Consequência desse ataque direcionado à instituição encontra-se concretizada nos projetos de lei que pretendem instituir limitações à capacidade de investigação do Ministério Público. Se a atividade ativista fosse mais pulverizada, havendo participação mais evidente dos demais atores sociais, muito provavelmente o Ministério Público não teria suas atividades visadas pela referida proposição normativa.

Internamente, o Ministério Público tem adotado algumas medidas para evitar a contaminação deste indesejado “messianismo”. Nesse caminho, a criação de procedimentos promocionais que patrocinem a coordenação de ações conjuntas entre diversos atores sociais é um evidente esforço de deslocar o foco de ação, permitindo que demais interessados participem da reclamação por melhor atendimento dos direitos fundamentais.

A realização de forças-tarefas para a investigação de ilícitos e mediante o envolvimento de várias esferas, como agentes polícias e de fiscalização, trata-se de outra forma de capilarizar forçadamente o ativismo, convocando outras autoridades públicas para, conjuntamente com o Ministério Público, promoverem a sindicância de atos da administração pública.

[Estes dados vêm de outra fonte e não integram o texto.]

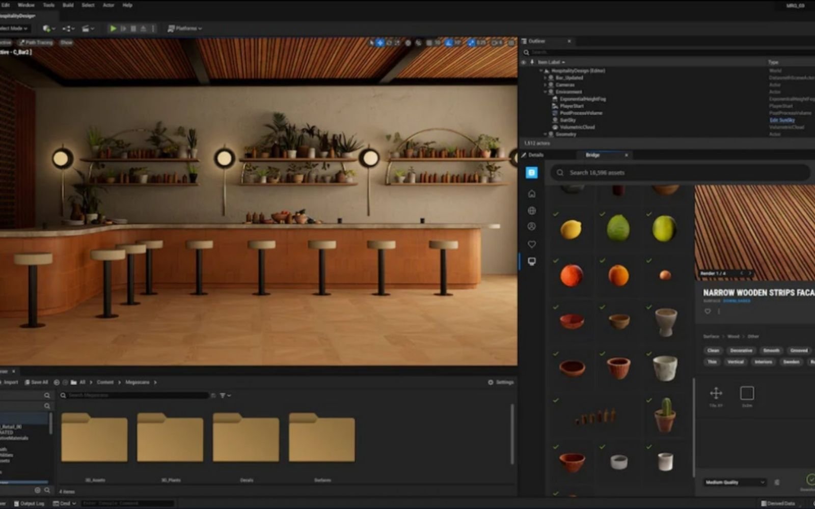
Task: Toggle the Outliner visibility eye column header
Action: [x=523, y=62]
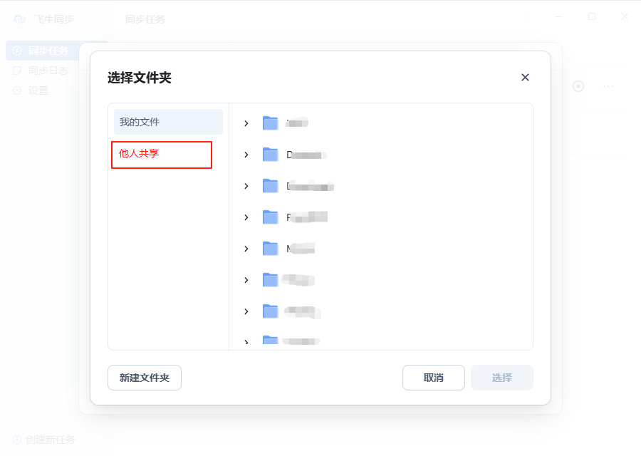Expand the topmost folder in the list
Image resolution: width=641 pixels, height=456 pixels.
point(246,123)
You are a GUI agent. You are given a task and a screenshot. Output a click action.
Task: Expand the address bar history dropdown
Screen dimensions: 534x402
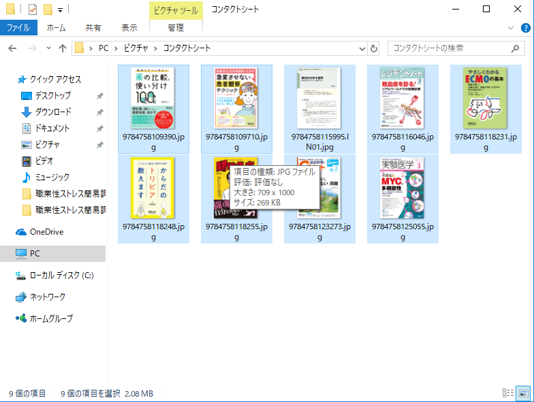(x=362, y=48)
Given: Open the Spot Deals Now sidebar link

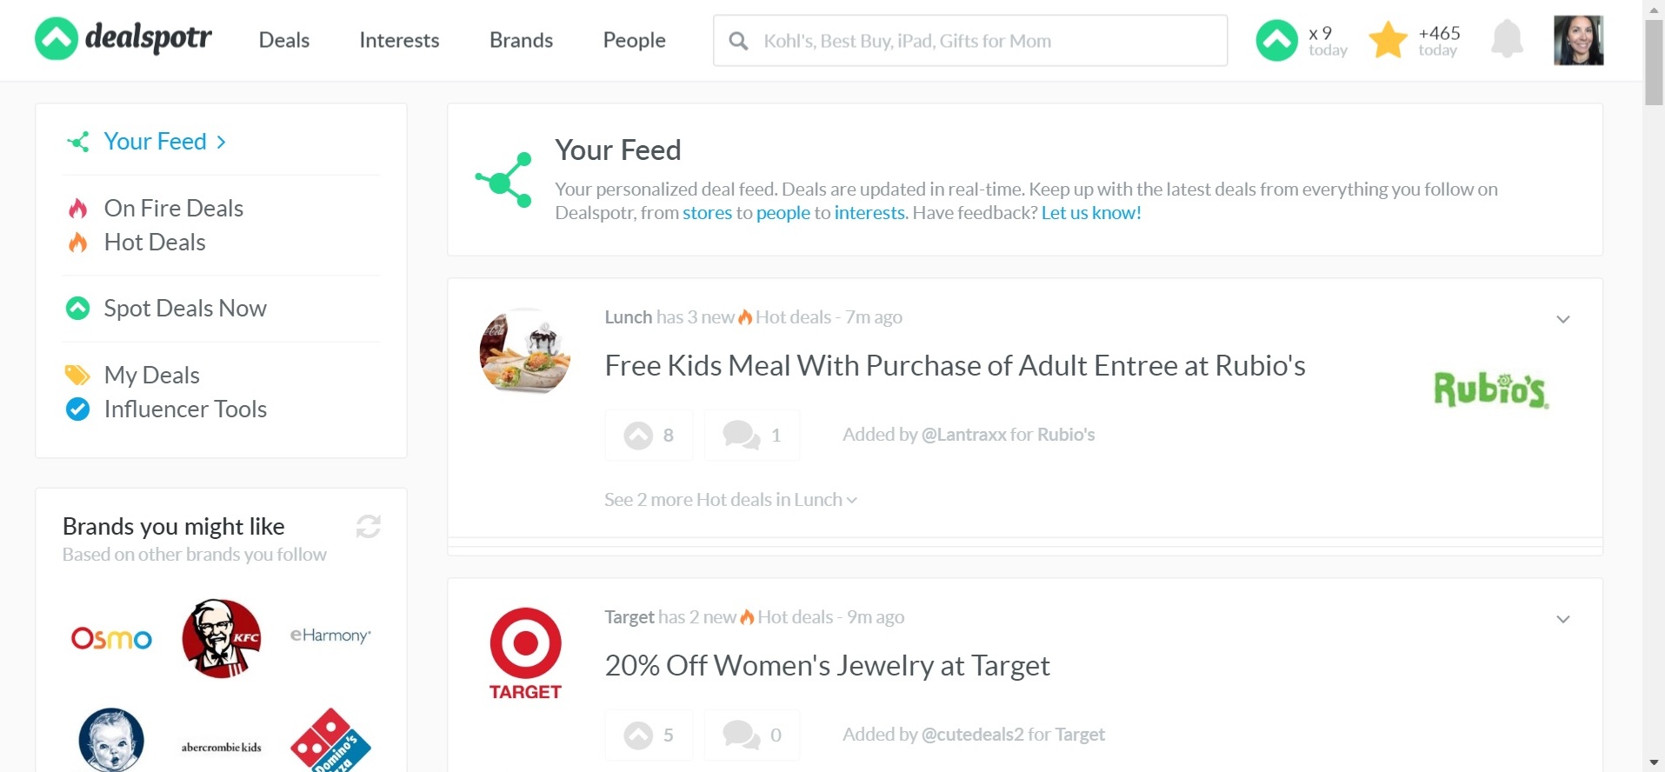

De outro modo, quando se tem o ajuizamento de uma ação judicial, notadamente em se tratando de ações civis públicas de grande repercussão, tem-se preferido que tais peças sejam assinadas por vários membros do Parquet e até membros de ramos diversos do Ministério Público. Assim, tornaram-se comuns ações conjuntas dos Ministérios Públicos estaduais e federais assinadas por até mais que uma dezena de promotores.

Esta providência evita a personalização da lide, demonstrando que a ação foi ajuizada mediante a conjugação de vontade de vários membros da instituição, não havendo espaço para revanchismos ou vinganças de ordem pessoal. De qualquer forma, ainda com a adoção dessas medidas, o ativismo só será um fenômeno completo quando seu centro de gravidade for distribuído pelos demais atores sociais, ao assumirem seu papel e importância neste processo.